Home Internet of Things Aerospace Apparel Energy Defense Health Care Logistics Manufacturing Retail

ATK Tracks Composite Aircraft Parts Manufactured at Its Plant

As the company prepares for 12-fold growth, it is using passive UHF RFID tags to monitor the lifespan of composite materials, and to track the production of aircraft parts and the molds used to form them.
By Claire Swedberg
May 14, 2013

Aircraft are becoming lighter as composite materials replace metal in their components and airframes. Commercial aircraft component manufacturer ATK is employing a variety of new technologies to innovate the construction of aircraft parts and structures made with composite materials—which, compared with metal, improves an aircraft's fuel efficiency and increases its payload capacity. In commercial aircraft, the percentage of carbon fiber used in 1980 was less than 5 percent; it is expected to become the dominant material by 2015.

To accommodate this expected growth, ATK implemented a radio frequency identification system provided by OATSystems to track perishable composite material and associated tooling. Frozen composite material is being tracked via RFID, thereby ensuring that it is moved efficiently through the component-fabrication process. RFID reader portals are also being used to track the location of tooling, which the company utilizes to form the aircraft components, prior to the items being cured at high temperatures and pressure.

A work cell at which an ATK worker fabricates composite stringers for the Airbus A350

The solution, ATK reports, will help it create what the company calls a "visual factory," making it possible for employees to view work-in-progress based on RFID tag reads. With the RFID system, the firm can meet requirements from such customers as Airbus and Boeing, which will produce more than 8,000 fuel-efficient composite aircraft combined over the next six years.
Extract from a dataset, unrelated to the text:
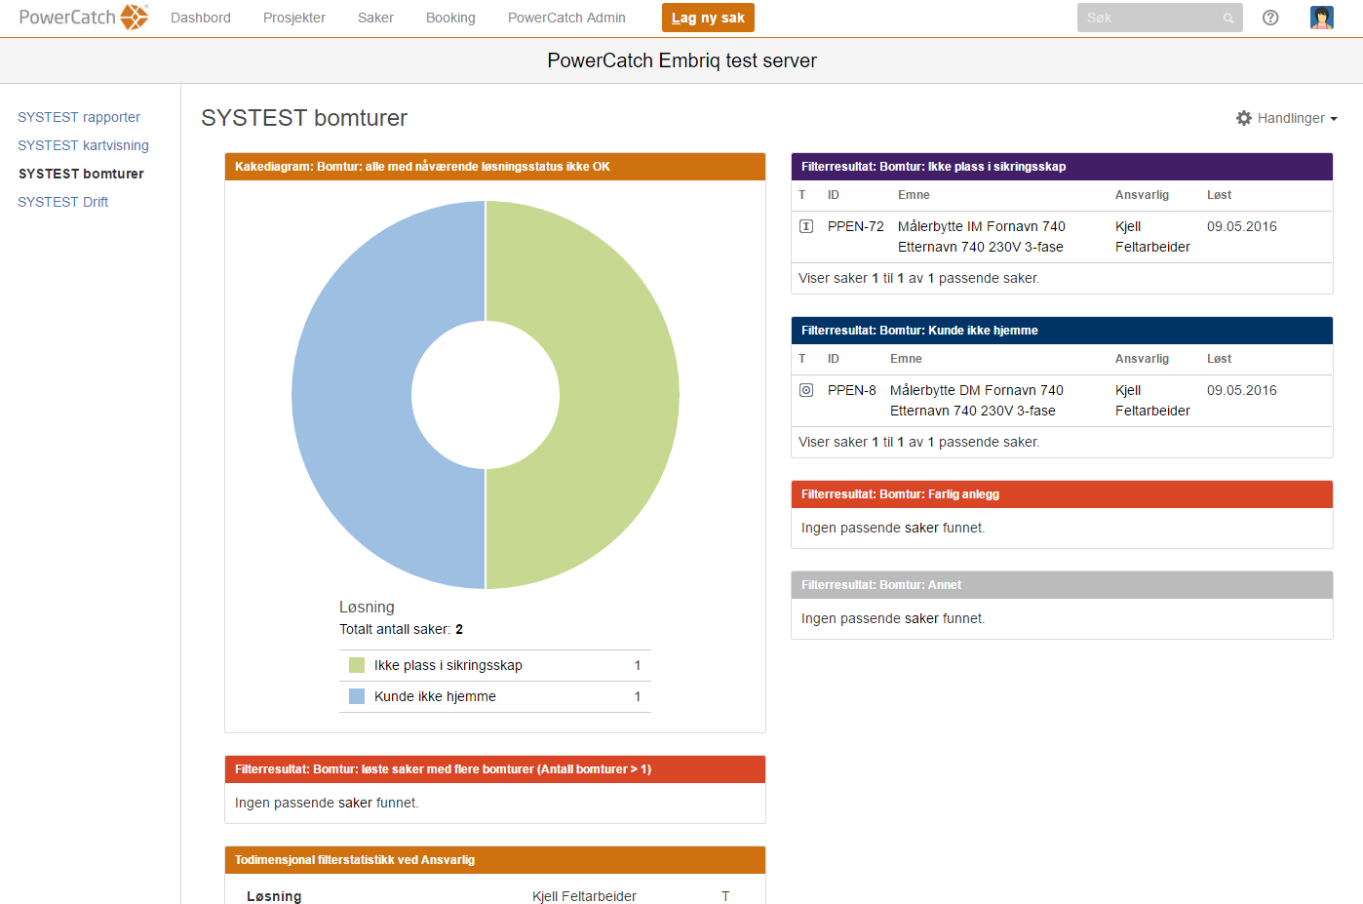Open the user profile avatar
This screenshot has width=1363, height=904.
tap(1321, 18)
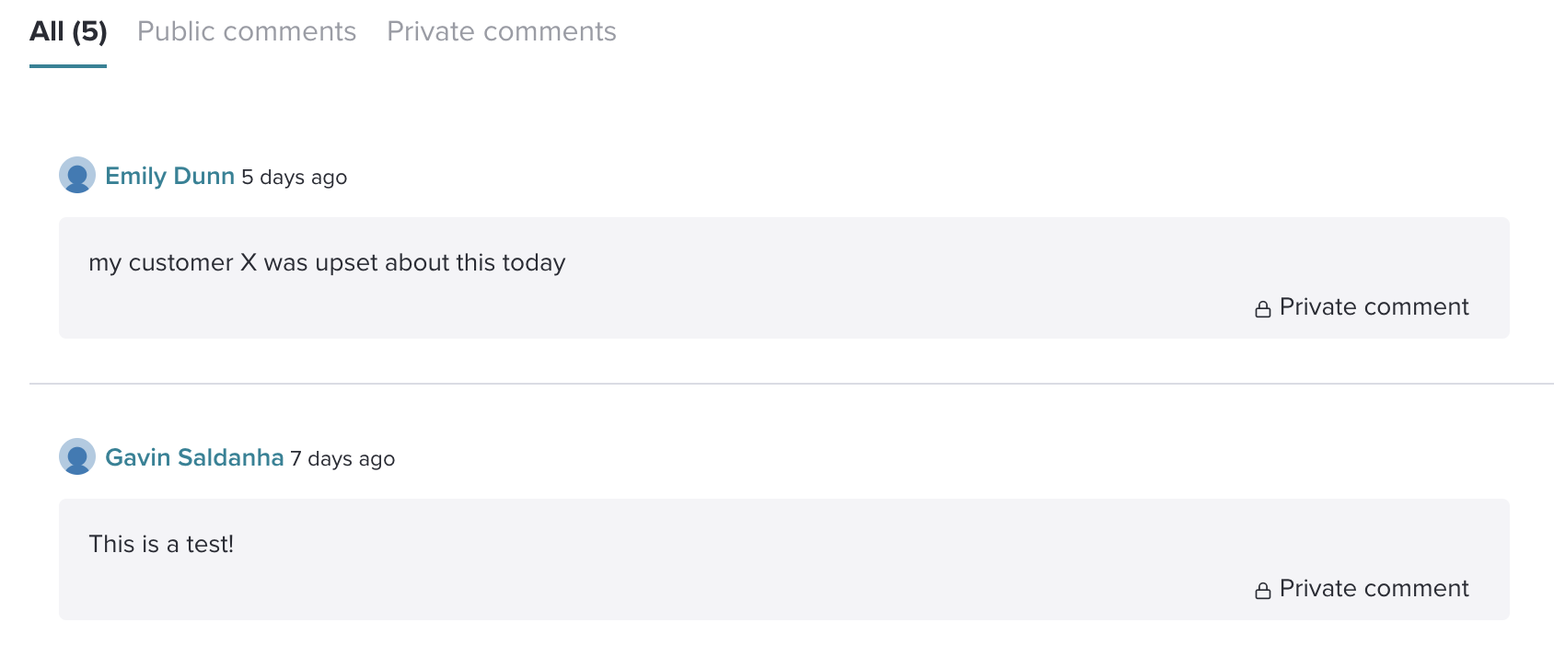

RFID automation will enable ATK to further ramp up production 12-fold to meet the aggressive delivery targets for Airbus' A350 XWB. As of this month, ATK indicates, Airbus has received 616 pre-orders for the new aircraft, which is scheduled for first deliveries later this year. At peak production, ATK expects it will produce enough composite components each month for the A350 fuselage alone to stretch 25 miles in length.

Manufacturing composite parts requires a process of cutting, forming and curing advanced composite materials, rather than using metal components. To track this process at high volumes, ATK installed the RFID solution at its Aircraft Commercial Center of Excellence (ACCE), located in Clearfield, Utah. The facility is where ATK fabricates composite airframe and engine components for the A350 XWB, as well as composite engine components for Rolls-Royce and General Electric Aviation.

Prior to installing the technology at the ACCE in April 2012, ATK and OAT tested RFID technology on a smaller-scale project at an adjacent ATK manufacturing facility, where composite structures for F-22 and F-35 military aircraft are produced (see RFID Takes Wing at Composite Aircraft Components Plant). As part of that test, ATK applied EPC Gen 2 passive ultrahigh-frequency (UHF) RFID tags to composite materials used to fabricate curved structural components, and read those tags via fixed interrogators as they moved into and out of storage freezers. The company's priority was to gain visibility into material location and remaining usable life. The materials are highly perishable, and must be transported, stored and monitored at subzero temperatures. Generally, if a piece of composite material spends more than 700 hours out of a freezer, the material degrades and must be discarded.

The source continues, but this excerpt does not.